When you're doing something like this, pictures really make things clearer.

Since you don't intend to run on track power, just use a switch between the battery and the LC+ board.  I don't use wire nuts, but they will work.  I solder stuff as that's a connection I have confidence in.  I've found too many wire nuts rattling around in engines sent to me for repair...

Don't forget adding the ability to charge the battery pack.  Also, if you expect smoke and electrocouplers to work, you'll need two of these installed to get enough voltage for those functions.

Got it.  Charging adaptor will be under the frame similar to your install.  No need for smoke or elector couplers, this is going to be a utility loco that will pull a track cleaning car through all the hard to reach places.
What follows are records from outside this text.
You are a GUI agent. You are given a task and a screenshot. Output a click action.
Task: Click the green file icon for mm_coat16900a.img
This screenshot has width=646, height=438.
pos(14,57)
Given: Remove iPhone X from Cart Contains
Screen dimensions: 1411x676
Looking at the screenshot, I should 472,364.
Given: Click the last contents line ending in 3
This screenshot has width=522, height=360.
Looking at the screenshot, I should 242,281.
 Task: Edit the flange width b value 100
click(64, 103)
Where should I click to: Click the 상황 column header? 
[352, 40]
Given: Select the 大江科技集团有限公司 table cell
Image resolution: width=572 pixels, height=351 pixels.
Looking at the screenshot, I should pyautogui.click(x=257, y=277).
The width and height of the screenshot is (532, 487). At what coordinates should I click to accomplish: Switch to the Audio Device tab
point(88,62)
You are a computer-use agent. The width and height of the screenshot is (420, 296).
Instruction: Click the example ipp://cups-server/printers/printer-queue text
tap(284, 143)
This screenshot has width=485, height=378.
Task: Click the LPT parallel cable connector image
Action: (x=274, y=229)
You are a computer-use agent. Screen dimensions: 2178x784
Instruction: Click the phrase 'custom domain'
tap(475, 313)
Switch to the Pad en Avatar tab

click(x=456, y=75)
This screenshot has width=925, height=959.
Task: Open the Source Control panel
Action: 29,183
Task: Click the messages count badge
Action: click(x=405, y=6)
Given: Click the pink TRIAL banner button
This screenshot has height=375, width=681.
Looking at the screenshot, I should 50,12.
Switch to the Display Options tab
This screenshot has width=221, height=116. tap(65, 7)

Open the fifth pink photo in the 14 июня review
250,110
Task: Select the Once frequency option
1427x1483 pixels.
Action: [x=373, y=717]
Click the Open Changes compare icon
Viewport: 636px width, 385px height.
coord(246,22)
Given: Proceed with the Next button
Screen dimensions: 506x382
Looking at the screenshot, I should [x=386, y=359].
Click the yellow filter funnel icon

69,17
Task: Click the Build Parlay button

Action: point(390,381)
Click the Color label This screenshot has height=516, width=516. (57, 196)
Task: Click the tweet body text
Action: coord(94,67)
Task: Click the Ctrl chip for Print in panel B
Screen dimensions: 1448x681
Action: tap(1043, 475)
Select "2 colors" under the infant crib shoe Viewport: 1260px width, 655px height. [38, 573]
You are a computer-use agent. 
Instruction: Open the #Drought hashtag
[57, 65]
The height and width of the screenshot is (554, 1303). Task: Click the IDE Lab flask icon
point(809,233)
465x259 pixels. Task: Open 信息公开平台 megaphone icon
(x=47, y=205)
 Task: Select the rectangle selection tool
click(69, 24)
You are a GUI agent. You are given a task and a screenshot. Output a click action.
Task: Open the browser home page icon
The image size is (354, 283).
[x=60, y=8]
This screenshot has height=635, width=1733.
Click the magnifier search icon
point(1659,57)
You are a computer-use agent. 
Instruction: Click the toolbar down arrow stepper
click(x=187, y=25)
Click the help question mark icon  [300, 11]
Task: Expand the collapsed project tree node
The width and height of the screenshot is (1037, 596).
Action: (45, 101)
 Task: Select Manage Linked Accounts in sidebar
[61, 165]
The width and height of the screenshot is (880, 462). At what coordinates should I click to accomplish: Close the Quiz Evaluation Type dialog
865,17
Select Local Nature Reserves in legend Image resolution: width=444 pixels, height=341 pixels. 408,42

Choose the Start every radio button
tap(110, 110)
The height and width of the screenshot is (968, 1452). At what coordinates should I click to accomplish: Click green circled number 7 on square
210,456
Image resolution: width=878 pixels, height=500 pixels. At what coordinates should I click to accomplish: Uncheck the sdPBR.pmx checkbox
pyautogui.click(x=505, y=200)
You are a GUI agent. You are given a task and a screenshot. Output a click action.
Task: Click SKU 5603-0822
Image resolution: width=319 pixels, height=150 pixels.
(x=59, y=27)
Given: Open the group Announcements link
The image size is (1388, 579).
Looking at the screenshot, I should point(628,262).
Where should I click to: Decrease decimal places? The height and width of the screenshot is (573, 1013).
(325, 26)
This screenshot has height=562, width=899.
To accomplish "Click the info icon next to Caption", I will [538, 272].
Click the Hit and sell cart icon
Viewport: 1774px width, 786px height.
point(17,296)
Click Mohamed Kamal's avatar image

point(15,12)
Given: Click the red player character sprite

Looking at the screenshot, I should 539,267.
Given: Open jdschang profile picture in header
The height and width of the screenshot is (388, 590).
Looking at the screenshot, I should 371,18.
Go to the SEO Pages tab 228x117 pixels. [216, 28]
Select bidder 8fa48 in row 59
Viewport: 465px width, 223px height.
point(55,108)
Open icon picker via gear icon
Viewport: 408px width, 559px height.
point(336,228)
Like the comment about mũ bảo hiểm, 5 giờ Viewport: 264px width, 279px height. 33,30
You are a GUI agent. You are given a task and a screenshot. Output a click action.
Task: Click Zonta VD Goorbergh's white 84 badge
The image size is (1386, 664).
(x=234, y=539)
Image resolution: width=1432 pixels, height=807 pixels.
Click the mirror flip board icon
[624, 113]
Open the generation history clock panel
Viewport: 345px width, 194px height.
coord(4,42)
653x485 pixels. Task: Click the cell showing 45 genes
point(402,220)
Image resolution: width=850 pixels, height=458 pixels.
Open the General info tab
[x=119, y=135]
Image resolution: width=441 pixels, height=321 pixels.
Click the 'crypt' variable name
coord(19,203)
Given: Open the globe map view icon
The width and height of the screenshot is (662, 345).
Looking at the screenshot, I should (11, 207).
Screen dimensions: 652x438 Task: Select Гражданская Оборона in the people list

A single purpose tool if you will.  Solder it will be.  Sometimes a little reassurance is all that is needed.

@GGG posted:

You may want to consider a fuse also.  Batteries can source hi current and there is no protection.  Most G gauge work I have done with the battery crowd always have a switch, charge port, light indicator and a fuse.  G

An excellent point George, I may have to take it apart and add a PTC to limit current.  I have a switch and charging port, I figure the light is covered by the fact that the engine is running with it's lights on.  I don't really want a fuse, but a PTC would be a wise investment.